Trata-se de uma análise retrospectiva de prontuários de pacientes com diagnóstico de LES e nefrite, segundo os critérios de classificação do ACR de 1997, atendidos no Serviço de Reumatologia da Santa Casa de Misericórdia de São Paulo, no período de 1990 a 2003. A nefrite lúpica é definida pela presença de proteinúria persistente (> 0,5g nas 24 horas) ou maior que 3+ no EAS ou pela cilindrúria (cilindros hemáticos, tubulares, granulosos ou mistos).

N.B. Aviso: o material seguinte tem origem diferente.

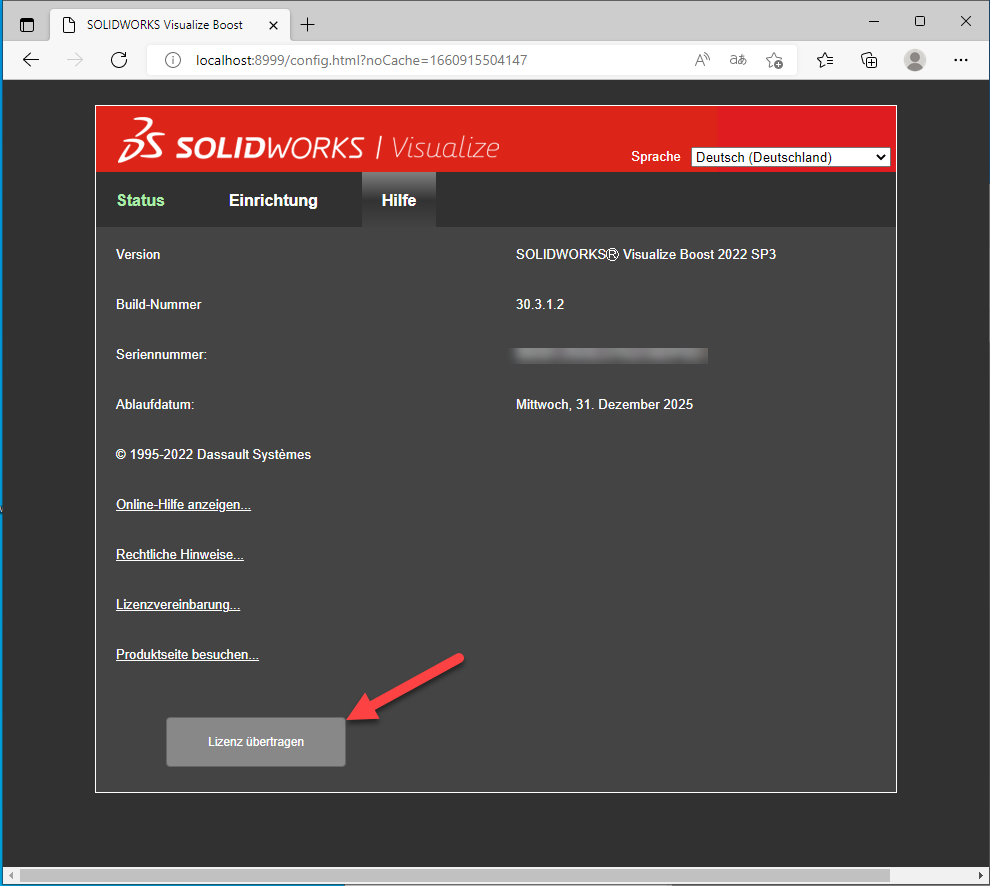Image resolution: width=990 pixels, height=886 pixels.
Task: Add page to favorites star icon
Action: (774, 60)
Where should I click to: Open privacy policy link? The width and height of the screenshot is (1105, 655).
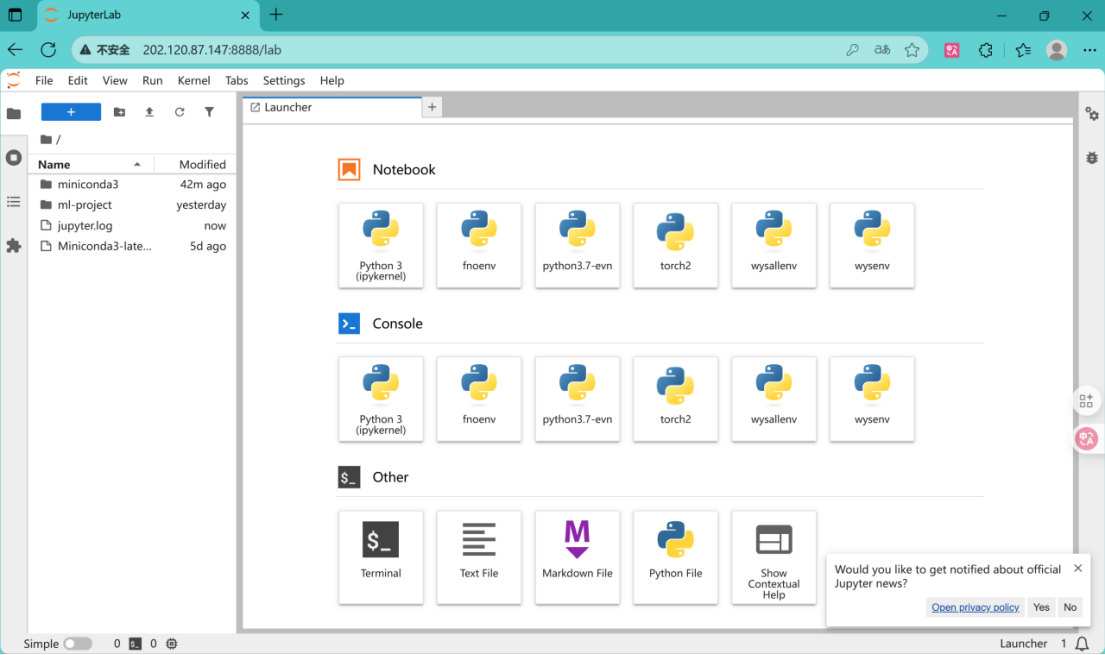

Foram incluídos os pacientes que realizaram ou não biópsia renal inicial. A classificação de nefrite foi estabelecida clinicamente de acordo com Esdaile4 ou por histopatologia. A indicação da biópsia renal foi individualizada e se baseou nas seguintes condições: dificuldade em se estabelecer uma correlação clínico-patológica (casos duvidosos), presença de síndrome nefrótica e/ou para auxiliar na decisão terapêutica.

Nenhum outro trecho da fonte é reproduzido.